The other trap is over-sensualizing. Imagine never being able to get to dessert because the chef, unsure that he's really earned the right to move on from the main course, keeps serving you more and more steak. Imagine having to stop and examine each pea in a side of peas and carrots. Enough already! And some aspects of the meal aren't really parts of the meal. They're just scaffolding to make the meal possible. The smudge on the wine glass might be memorable, but it's gratuitous if the point of the experience is the Pino Noir.

So how do we know which details to sensualize and which to just report in the abstract. Is it okay to say "He pulled the letter out of the mailbox," or do we need to describe the mailbox's rusty hinges? That's where a lot of the artistry comes in. It's an aesthetic judgement writers have to learn to make, and most improve at making it over time.

One key is to think about which elements are the actual plot points and which are the glue that holds those points together. Say the key points are that the hero hears the mailman drop letters into the box, reads one of the letters and learns his brother has died. The fact that he had to extract the letters from the mailbox isn't a plot point. It's glue. It may be necessary to include it, so that the reader knows that the fictional world follows the same rules as the real world (in which mailmen stuff letters into mailboxes). Another clue is that the character doesn't need to remember it. When looking back on the moment, years later, he'd probably talk about the letter that changed his life. He wouldn't necessarily recall pulling it from the mailbox.

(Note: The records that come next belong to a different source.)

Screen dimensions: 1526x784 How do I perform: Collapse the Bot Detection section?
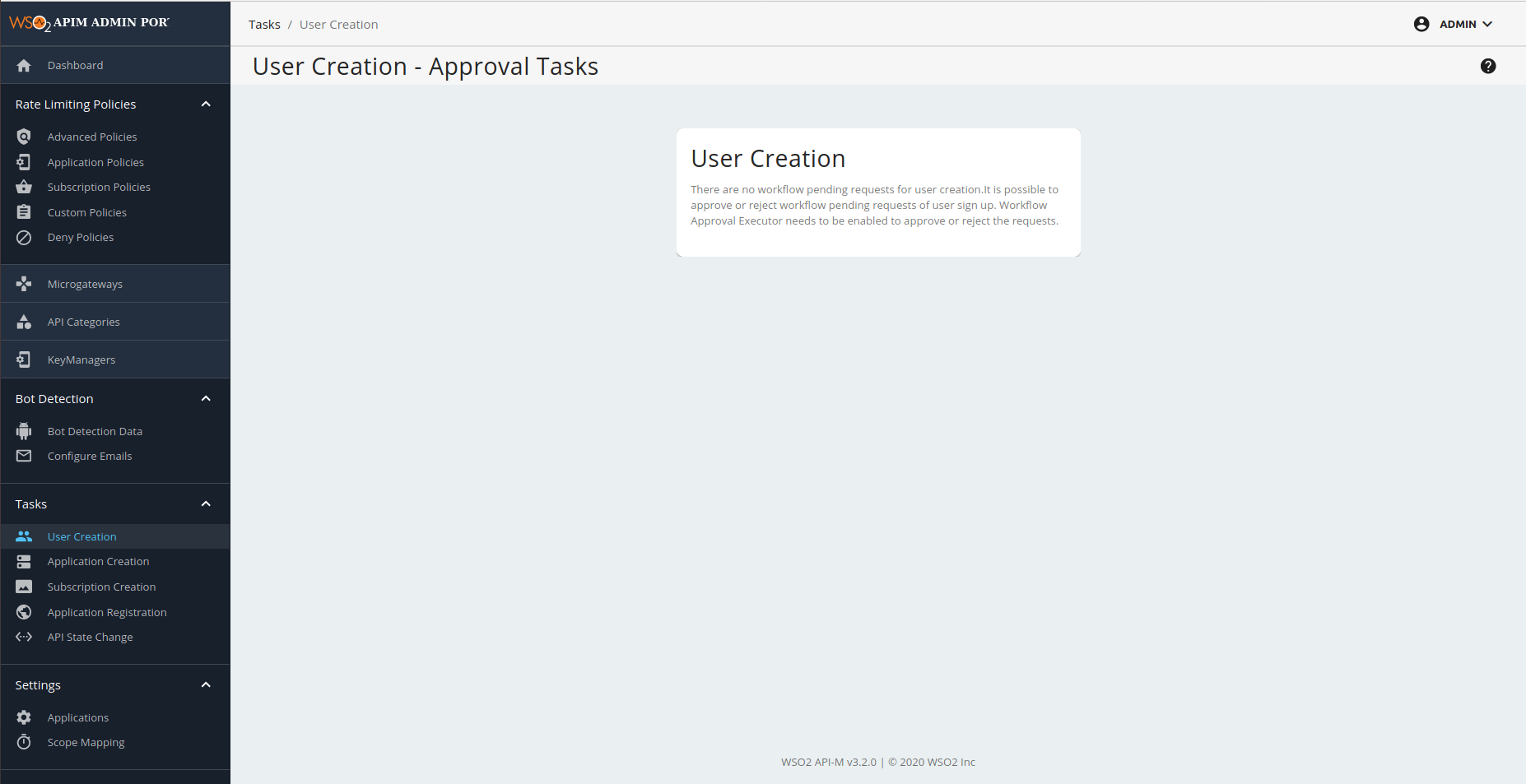pos(206,398)
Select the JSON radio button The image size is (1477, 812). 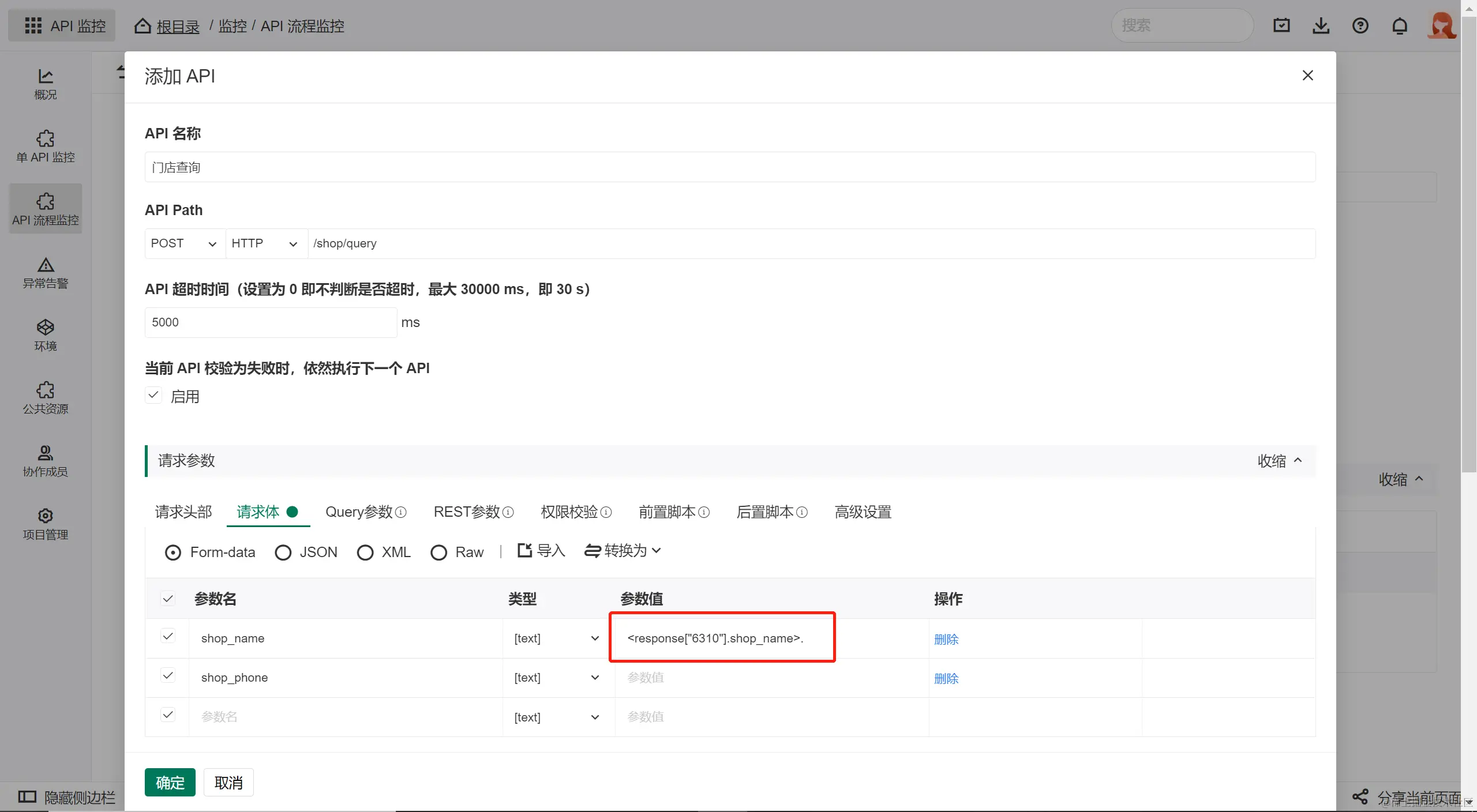tap(283, 552)
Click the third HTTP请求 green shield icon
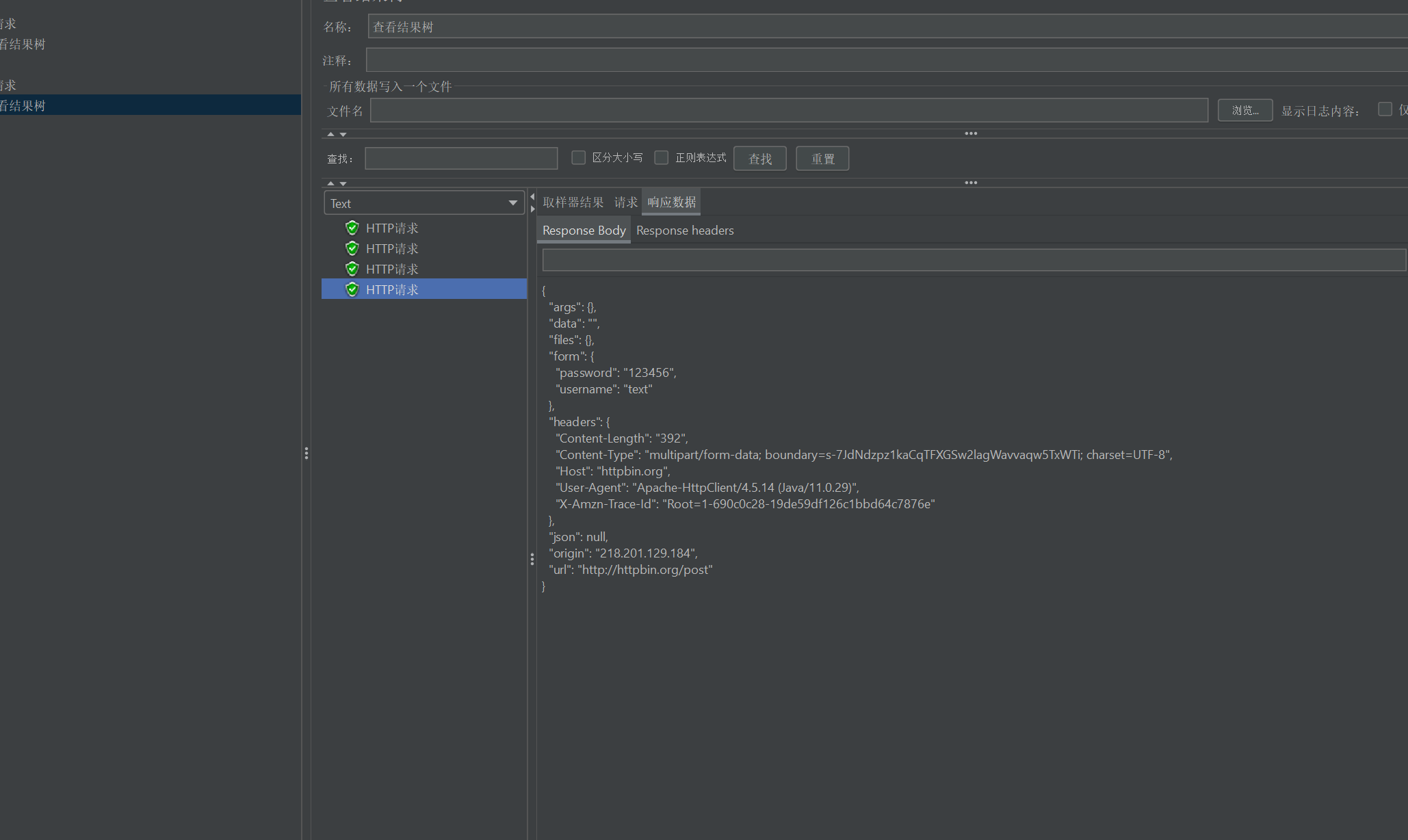1408x840 pixels. click(x=352, y=269)
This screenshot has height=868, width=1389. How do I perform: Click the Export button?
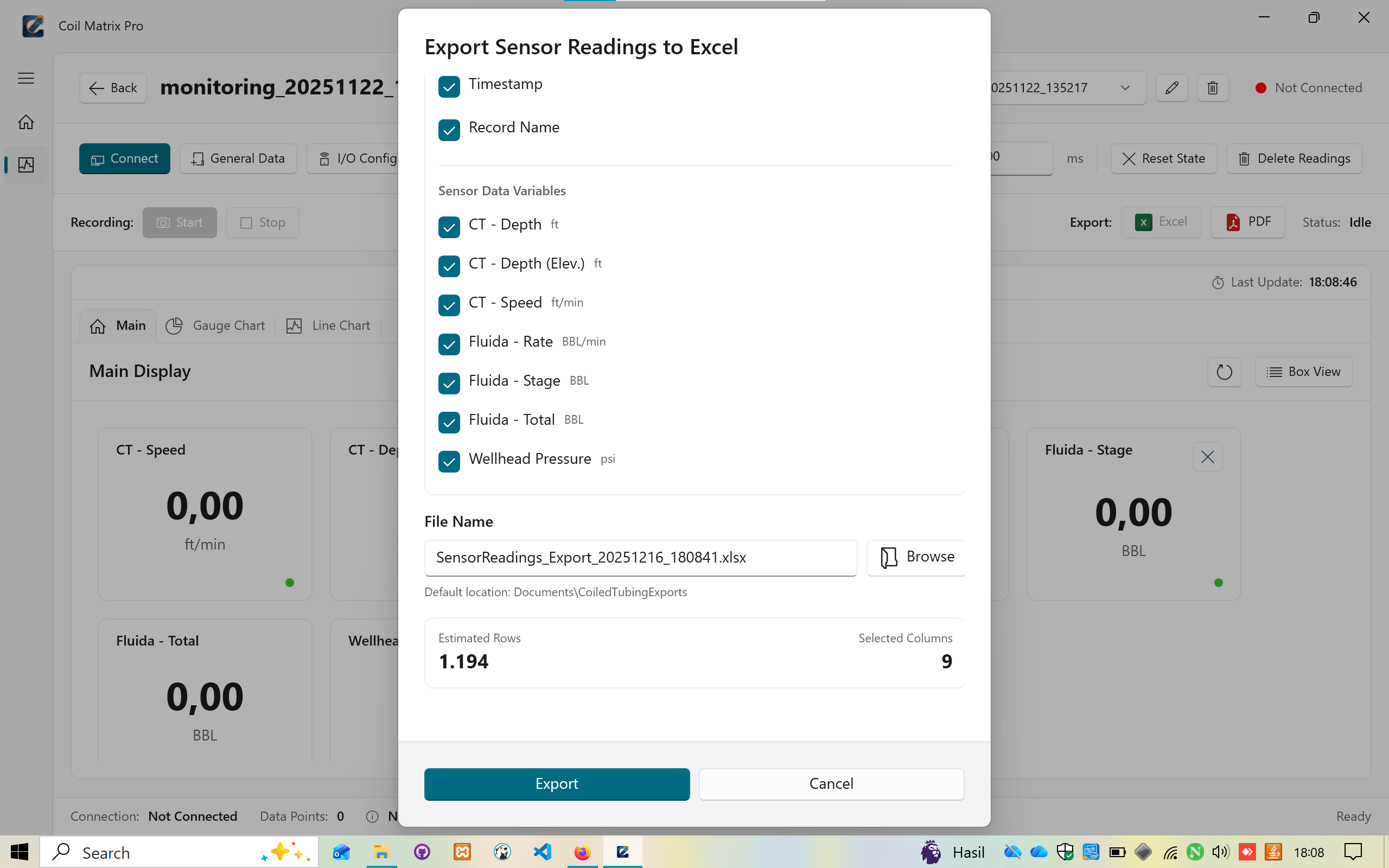click(557, 783)
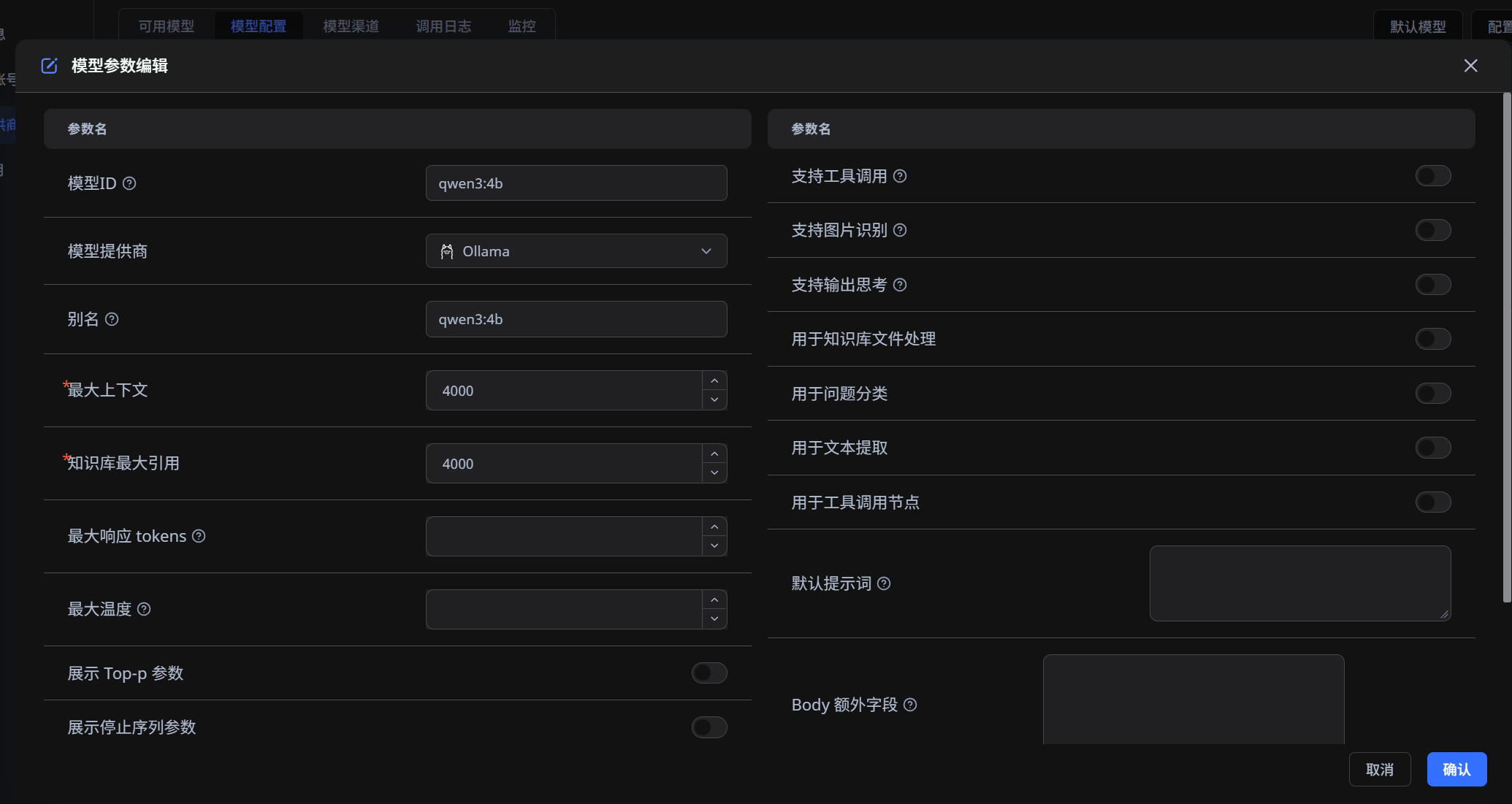Screen dimensions: 1512x804
Task: Enable the 支持工具调用 toggle
Action: (x=1432, y=175)
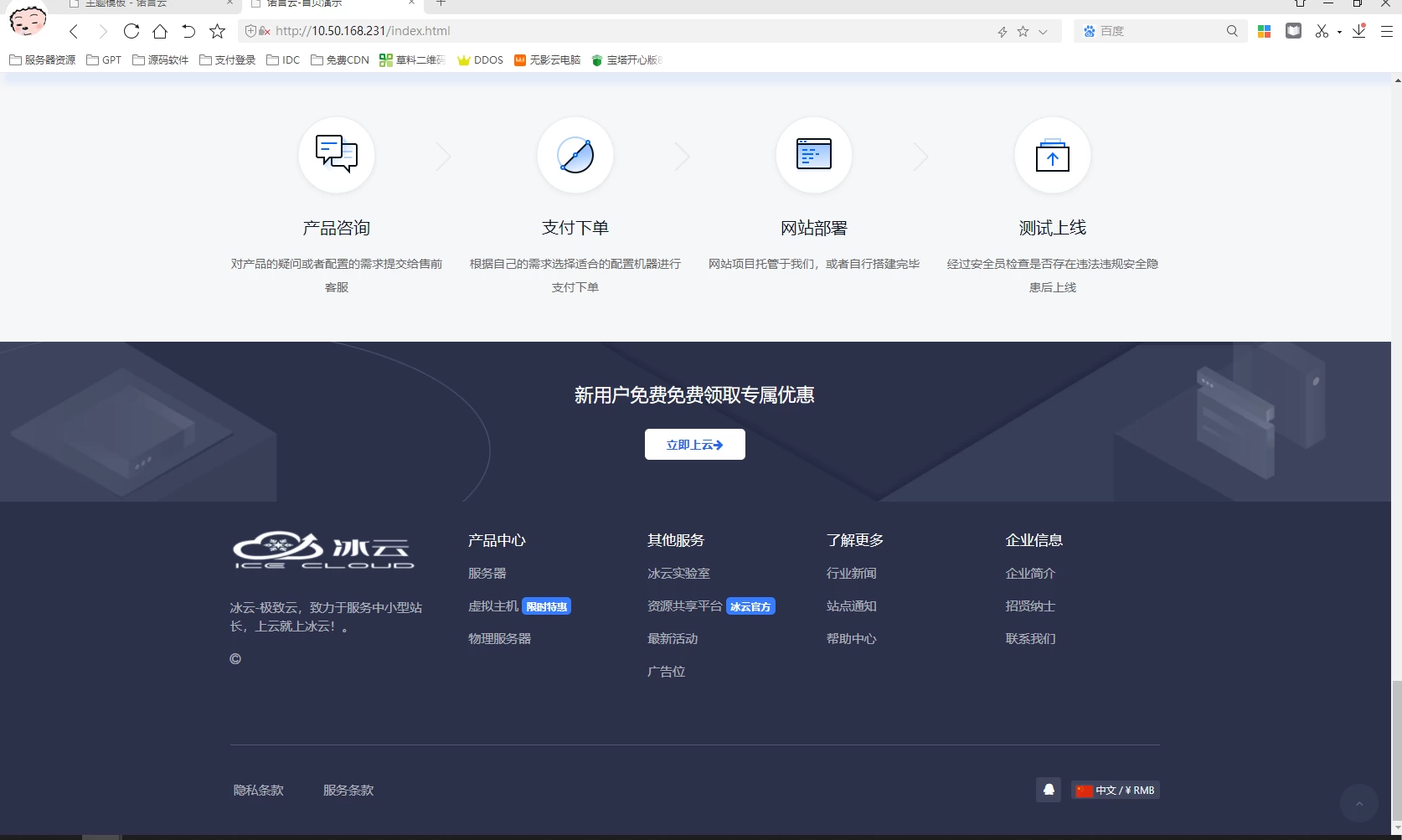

With these glue-like elements, the first decision is whether we need to include them at all. Can the reader infer the mailbox from the items on either side of it, the mailman and the reading-of-the-letter? If it must be included (for the story to make sense or for rhythmic reasons -- maybe we want to build up suspense by pausing before the hero reads the letter...), can we add a sensual details without slowing down the narrative? Glue shouldn't necessarily be included without sensual details. We just want to make sure that such details don't slow the momentum or make the glue more important and memorable than we want it to be. If we answer all these questions in the negative, then we're free to relate the glue -- the mailbox -- as a naked fact, as just a mailbox.

If it's unimportant but necessary scaffolding, sometimes even the slightest detail is clutter. Is there really a point to "brass doorknob"? Maybe it should just be "doorknob." IF the doorknob needs to be sensualized, it probably needs a detail more stirring than "brass."

That which we sensualize will affect the reader -- it will titillate him, scratch him, stroke him or rub him the wrong way; that which we abstract will link two sensual details together. Link as quickly as possible. We need forks in order to eat, but the meal is about the linguini, not the cutlery.